• _Reading text_:
Solution-processable ordered defect compound semiconductors for high-performance electronics
Authors: Hsien-Nung Wang1, Fufei An1, Cindy Y.Wong, Kaijun Yin, Jiangnan Liu, Yihan Wang, Jian-Min Zuo, André Schleife and Qing Cao*
Feature Article of Science Advances, Highlighted by Nature Electronics, MSN, Science Daily, TechXplore, Semiconductor Engineering, Nanowerk, Display Daily, ASM International, and more
Background
Solution-processable semiconductors allow scalable and cost-effective manufacturing of solid- state electronic devices. Nevertheless, the performance of transistors built on various semiconductors grown from solution, including silicon, metal oxides, metal chalcogenides, colloidal quantum dots, perovskites, one-dimensional (1D) or 2D nanomaterials, and organic semiconductors, is severely limited by the prevalence of material structural defects, which are formed from corresponding solution precursors in a kinetically controlled deposition process with limited thermal budget. It precludes their adoption in emerging applications, which need not only low-cost and high-throughput fabrication of electronics but also high performance, e.g., high-speed logic circuits for ubiquitous edge computing and high- resolution display backplanes driving miniaturized nitride light-emitting diodes (microLEDs)

• _Available data_:
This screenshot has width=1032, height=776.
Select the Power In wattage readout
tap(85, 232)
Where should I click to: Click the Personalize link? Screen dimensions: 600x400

• _Task prompt_: Continue the article on solution-processable ordered defect compound semiconductors from the point where it stops above.

• _Written answer_:
Cu-In-Se defect compound semiconductors
The ternary Cu-In-Se compounds along a composition tie-line connecting Cu2Se and In2Se3 form a family of semiconductors. In addition to CuInSe2 and In2Se3, which have drawn broad interest for their use in solar cells and transistors, there are another two single- phase regions corresponding to indium-rich stoichiometries of CuIn3Se5 and CuIn5Se8. Here we show that ordered defect compound semiconductor CuIn5Se8, which forms regular defect complexes with defect-pair compensation, can simultaneously achieve high performance and solution processability. CuIn5Se8 transistors exhibit defect-tolerant, band-like transport supplying an output current above 35 microamperes per micrometer, with a large on/off ratio greater than 106, a small subthreshold swing of 189 ± 21 millivolts per decade, and a high field-effect mobility of 58 ± 10 square centimeters per volt per second, with excellent uniformity and stability, superior to devices built on its less defective parent compound CuInSe2, analogous binary compound In2Se3, and other solution- deposited semiconductors. They can be monolithically integrated with carbon nanotube transistors to form high- speed and low-voltage three-dimensional complementary logic circuits and with micro-light-emitting diodes to realize high-resolution displays.